• Description of the task
Format the lines below as a JSON list of strings, one string per line and no blank lines, covering everything from the line that contains "Click the user" down to the line that contains "The height and width of the screenshot is (868, 1389).", with both of those lines included.

• Records from a dataset
# # # # #

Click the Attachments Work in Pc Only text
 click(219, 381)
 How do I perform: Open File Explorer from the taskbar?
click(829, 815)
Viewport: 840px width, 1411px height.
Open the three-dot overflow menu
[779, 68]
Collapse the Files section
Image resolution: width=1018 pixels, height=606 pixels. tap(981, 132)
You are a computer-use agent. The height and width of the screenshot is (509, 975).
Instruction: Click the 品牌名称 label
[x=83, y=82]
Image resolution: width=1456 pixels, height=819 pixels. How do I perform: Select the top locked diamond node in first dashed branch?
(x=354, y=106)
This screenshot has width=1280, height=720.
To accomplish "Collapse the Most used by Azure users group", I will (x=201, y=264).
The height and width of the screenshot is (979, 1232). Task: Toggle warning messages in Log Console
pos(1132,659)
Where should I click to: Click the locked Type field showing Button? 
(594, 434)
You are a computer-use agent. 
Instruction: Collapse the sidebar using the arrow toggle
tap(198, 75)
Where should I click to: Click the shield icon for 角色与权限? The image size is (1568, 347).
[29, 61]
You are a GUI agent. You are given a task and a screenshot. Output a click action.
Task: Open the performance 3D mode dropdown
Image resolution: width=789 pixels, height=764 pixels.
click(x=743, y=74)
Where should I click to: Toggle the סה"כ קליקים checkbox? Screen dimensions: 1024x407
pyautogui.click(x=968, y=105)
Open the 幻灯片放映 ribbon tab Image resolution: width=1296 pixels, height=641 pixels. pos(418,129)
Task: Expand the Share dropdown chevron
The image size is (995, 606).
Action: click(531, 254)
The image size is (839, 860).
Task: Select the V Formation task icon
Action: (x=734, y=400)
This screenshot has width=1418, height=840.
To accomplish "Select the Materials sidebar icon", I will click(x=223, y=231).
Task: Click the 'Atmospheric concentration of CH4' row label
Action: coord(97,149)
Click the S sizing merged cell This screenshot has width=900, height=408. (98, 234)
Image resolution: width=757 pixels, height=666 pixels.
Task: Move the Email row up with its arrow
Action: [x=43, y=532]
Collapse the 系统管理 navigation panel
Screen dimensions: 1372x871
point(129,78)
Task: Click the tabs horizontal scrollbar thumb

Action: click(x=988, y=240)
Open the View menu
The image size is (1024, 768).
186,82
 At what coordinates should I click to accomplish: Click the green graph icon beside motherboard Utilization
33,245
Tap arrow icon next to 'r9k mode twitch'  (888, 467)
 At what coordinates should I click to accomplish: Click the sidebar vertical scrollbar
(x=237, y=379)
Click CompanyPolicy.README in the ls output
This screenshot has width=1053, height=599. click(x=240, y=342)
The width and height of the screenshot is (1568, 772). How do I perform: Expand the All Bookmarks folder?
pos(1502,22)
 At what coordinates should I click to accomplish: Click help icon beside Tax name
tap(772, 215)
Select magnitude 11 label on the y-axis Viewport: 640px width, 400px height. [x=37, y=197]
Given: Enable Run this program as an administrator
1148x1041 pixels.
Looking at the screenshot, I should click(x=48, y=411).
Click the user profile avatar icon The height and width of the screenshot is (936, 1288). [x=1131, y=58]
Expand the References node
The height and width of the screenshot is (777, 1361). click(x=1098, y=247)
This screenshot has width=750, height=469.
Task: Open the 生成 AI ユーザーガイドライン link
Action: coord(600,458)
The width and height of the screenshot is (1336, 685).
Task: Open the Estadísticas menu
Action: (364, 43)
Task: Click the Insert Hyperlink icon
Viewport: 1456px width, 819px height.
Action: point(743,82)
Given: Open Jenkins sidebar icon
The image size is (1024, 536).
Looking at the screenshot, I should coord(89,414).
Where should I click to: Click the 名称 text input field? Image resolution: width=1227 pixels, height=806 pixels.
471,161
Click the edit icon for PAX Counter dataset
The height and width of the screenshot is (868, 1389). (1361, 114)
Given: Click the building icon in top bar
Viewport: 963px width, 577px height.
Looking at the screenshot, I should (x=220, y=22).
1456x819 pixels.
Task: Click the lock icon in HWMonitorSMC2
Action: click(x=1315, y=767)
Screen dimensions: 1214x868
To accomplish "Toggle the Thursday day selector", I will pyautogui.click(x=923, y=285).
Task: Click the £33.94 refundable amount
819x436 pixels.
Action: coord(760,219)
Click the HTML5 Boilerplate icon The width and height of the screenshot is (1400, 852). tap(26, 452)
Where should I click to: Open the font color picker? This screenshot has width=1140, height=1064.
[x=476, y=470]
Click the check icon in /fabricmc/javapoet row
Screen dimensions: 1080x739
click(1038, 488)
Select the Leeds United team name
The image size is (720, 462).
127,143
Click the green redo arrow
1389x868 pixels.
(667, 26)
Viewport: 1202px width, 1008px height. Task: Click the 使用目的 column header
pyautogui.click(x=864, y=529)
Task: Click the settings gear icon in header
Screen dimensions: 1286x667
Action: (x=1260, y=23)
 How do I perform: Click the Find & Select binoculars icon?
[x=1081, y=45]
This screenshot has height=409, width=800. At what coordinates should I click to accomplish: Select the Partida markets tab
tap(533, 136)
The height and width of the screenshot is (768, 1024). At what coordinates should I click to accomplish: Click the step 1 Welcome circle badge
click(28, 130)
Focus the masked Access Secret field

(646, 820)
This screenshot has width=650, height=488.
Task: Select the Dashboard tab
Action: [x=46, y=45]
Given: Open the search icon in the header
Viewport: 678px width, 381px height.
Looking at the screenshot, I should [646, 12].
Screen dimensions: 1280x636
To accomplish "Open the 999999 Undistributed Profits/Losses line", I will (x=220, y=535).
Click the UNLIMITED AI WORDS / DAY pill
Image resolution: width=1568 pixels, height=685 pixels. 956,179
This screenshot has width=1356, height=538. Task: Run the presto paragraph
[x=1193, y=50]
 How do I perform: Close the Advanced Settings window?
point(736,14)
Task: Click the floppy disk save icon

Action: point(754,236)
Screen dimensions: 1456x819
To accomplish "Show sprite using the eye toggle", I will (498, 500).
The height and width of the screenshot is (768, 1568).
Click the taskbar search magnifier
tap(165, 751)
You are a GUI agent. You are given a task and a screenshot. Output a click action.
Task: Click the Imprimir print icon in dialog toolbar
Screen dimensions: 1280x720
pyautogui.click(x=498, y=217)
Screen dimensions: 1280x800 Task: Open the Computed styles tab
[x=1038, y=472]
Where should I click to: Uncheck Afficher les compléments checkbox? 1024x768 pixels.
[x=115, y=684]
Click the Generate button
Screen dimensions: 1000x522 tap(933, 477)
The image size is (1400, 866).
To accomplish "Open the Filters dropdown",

# # # # #

• Output for this exercise
[
  "Click the user profile avatar icon The height and width of the screenshot is (936, 1288). [x=1131, y=58]",
  "Expand the References node",
  "The height and width of the screenshot is (777, 1361). click(x=1098, y=247)",
  "This screenshot has width=750, height=469.",
  "Task: Open the 生成 AI ユーザーガイドライン link",
  "Action: coord(600,458)",
  "The width and height of the screenshot is (1336, 685).",
  "Task: Open the Estadísticas menu",
  "Action: (364, 43)",
  "Task: Click the Insert Hyperlink icon",
  "Viewport: 1456px width, 819px height.",
  "Action: point(743,82)",
  "Given: Open Jenkins sidebar icon",
  "The image size is (1024, 536).",
  "Looking at the screenshot, I should coord(89,414).",
  "Where should I click to: Click the 名称 text input field? Image resolution: width=1227 pixels, height=806 pixels.",
  "471,161",
  "Click the edit icon for PAX Counter dataset",
  "The height and width of the screenshot is (868, 1389). (1361, 114)"
]